Pemerintah Indonesia mengajukan protes kepada pemerintah Arab Saudi lantaran tidak ada pemberitahuan waktu pelaksanaan eksekusi mati terhadap Siti Zaenab binti Duhri, WNI asal Madura yang dijatuhi hukuman pancung pada Selasa (14/o4), pukul 10.00 waktu setempat.
"Hukum setempat di Saudi memang tidak mewajibkan otoritas setempat untuk menotifikasi perwakilan negara asal terhukum mati perihal tempat dan waktu hukuman mati," terang Direktur Perlindungan Warga Negara Indonesia dan Badan Hukum Indonesia Kementerian Luar Negeri, Lalu Muhammad Iqbal.
Meskipun begitu, lanjut Iqbal, Indonesia tetap ingin diberitahu terlebih dahulu mengenai pelaksanaan eksekusi mati warga negaranya. Atas dasar itu, Indonesia melayangkan protes keras tersebut kepada pemerintah Arab Saudi. "Karena itu yang kita minta adalah notifikasi sebagaimana kelaziman dalam dunia diplomasi. Kita tetap meminta Saudi untuk menotifikasi," tegas Iqbal.
Dikatakan Iqbal, Indonesia tidak bisa menjamin tidak ada lagi kasus serupa di Arab Saudi sebab hal tersebut memang kedaulatan hukum setempat. Oleh sebab itu, Indonesia harus menghormati.
"Namun pemerintah telah dan akan terus melakukan yang terbaik untuk mengupayakan pembebasan. Masalahnya ada batas yang tidak dapat diterobos dalam memberikan pembelaan, yaitu hukum setempat. Khususnya dalam kasus hukuman mati qishas dimana menurut hukum Islam pemaafannya hanya dapat diberikan oleh ahli waris dan bahkan raja sekalipun tidak dapat mengintervensi keputusan ahli waris," jelas Iqbal.
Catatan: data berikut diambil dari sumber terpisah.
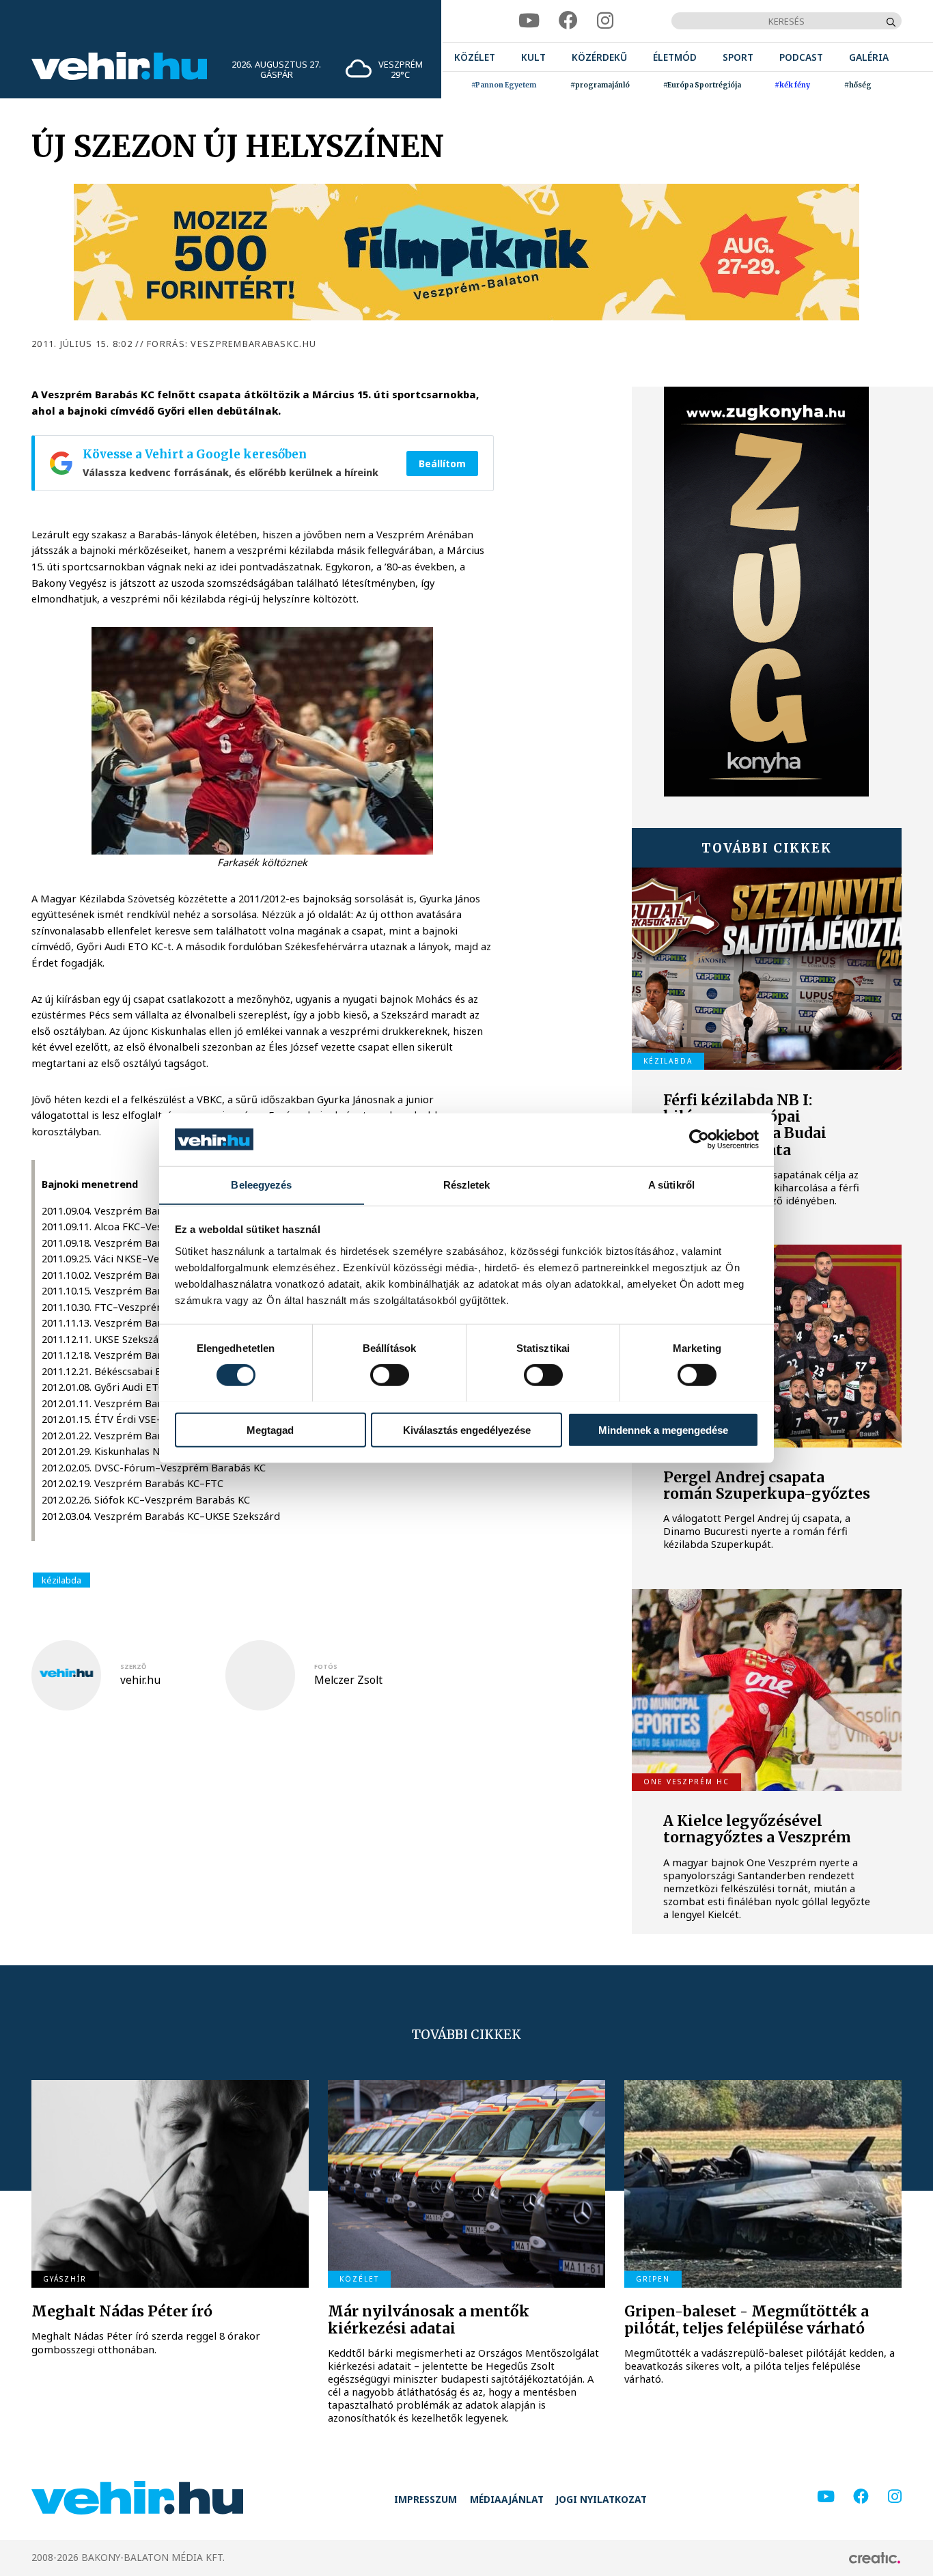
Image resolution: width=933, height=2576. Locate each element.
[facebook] (568, 20)
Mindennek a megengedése (663, 1429)
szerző (133, 1666)
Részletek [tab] (466, 1184)
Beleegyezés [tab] (261, 1184)
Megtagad (270, 1429)
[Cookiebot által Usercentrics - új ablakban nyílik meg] (699, 1139)
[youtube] (529, 20)
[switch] (389, 1374)
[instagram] (605, 20)
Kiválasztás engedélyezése (467, 1429)
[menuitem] (474, 57)
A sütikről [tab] (671, 1184)
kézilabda (61, 1580)
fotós (325, 1666)
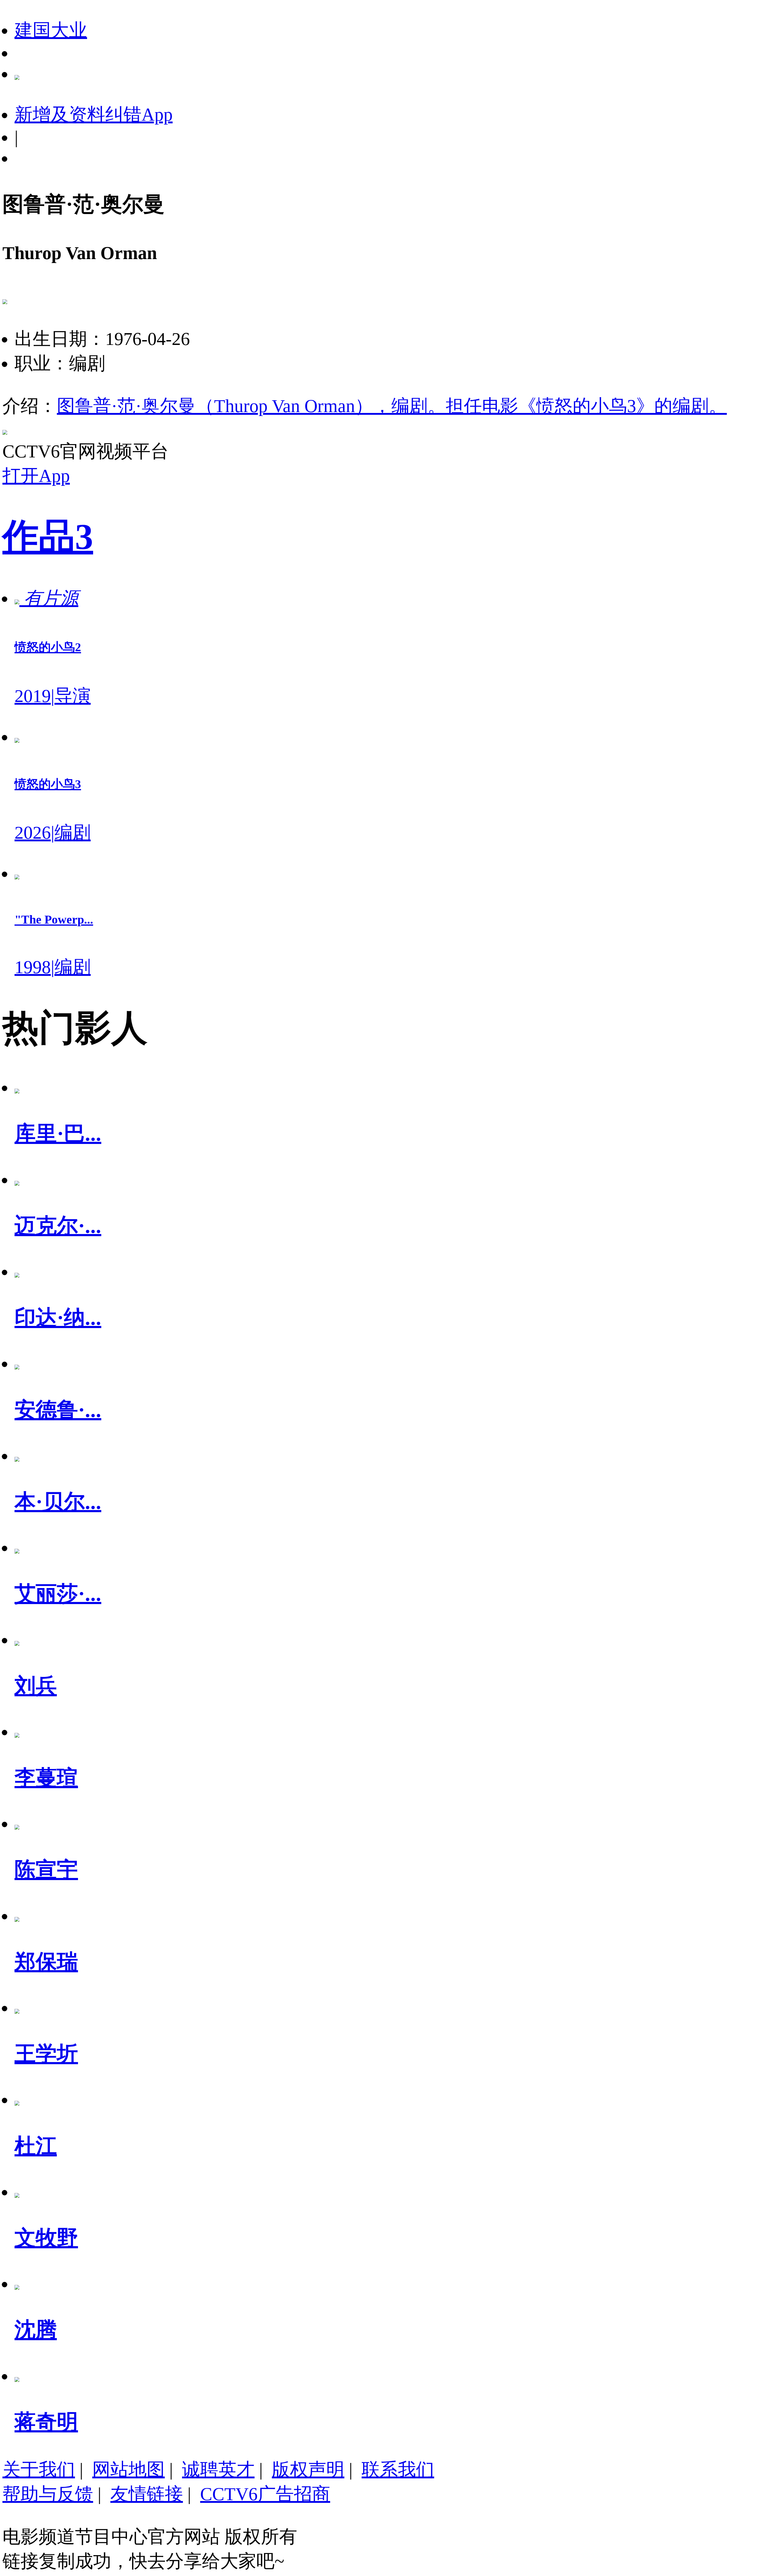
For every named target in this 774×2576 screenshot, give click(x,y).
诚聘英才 (218, 2470)
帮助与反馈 (47, 2494)
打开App (36, 476)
Siti Zaenab merupakan seorang buruh migran Indonesia di Arab Saudi yang dipidana atas kasus pembunuhan terhadap istri pengguna jasanya bernama Nourah binti Abdullah Duhem Al Maruba pada tahun 1999. Siti Zainab kemudian ditahan di Penjara Umum Madinah sejak 5 Oktober 1999.
Setelah melalui rangkaian proses hukum, pada 8 Januari 2001, Pengadilan Madinah menjatuhkan vonis hukuman mati qishash kepada Siti Zaenab. Dengan jatuhnya keputusan qishas tersebut maka pemaafan hanya bisa diberikan oleh ahli waris korban. Namun pelaksanaan hukuman mati tersebut ditunda untuk menunggu Walid bin Abdullah bin Muhsin Al Ahmadi, putra bungsu korban, mencapai usia akil baligh.
Kemudian pada tahun 2013, setelah dinyatakan akil baligh, Walid bin Abdullah bin Muhsin Al Ahmadi telah menyampaikan kepada pengadilan perihal penolakannya untuk memberikan pemaafan kepada Siti Zaenab dan tetap menuntut pelaksanaan hukuman mati. Hal ini kemudian dicatat dalam keputusan pengadilan pada tahun 2013.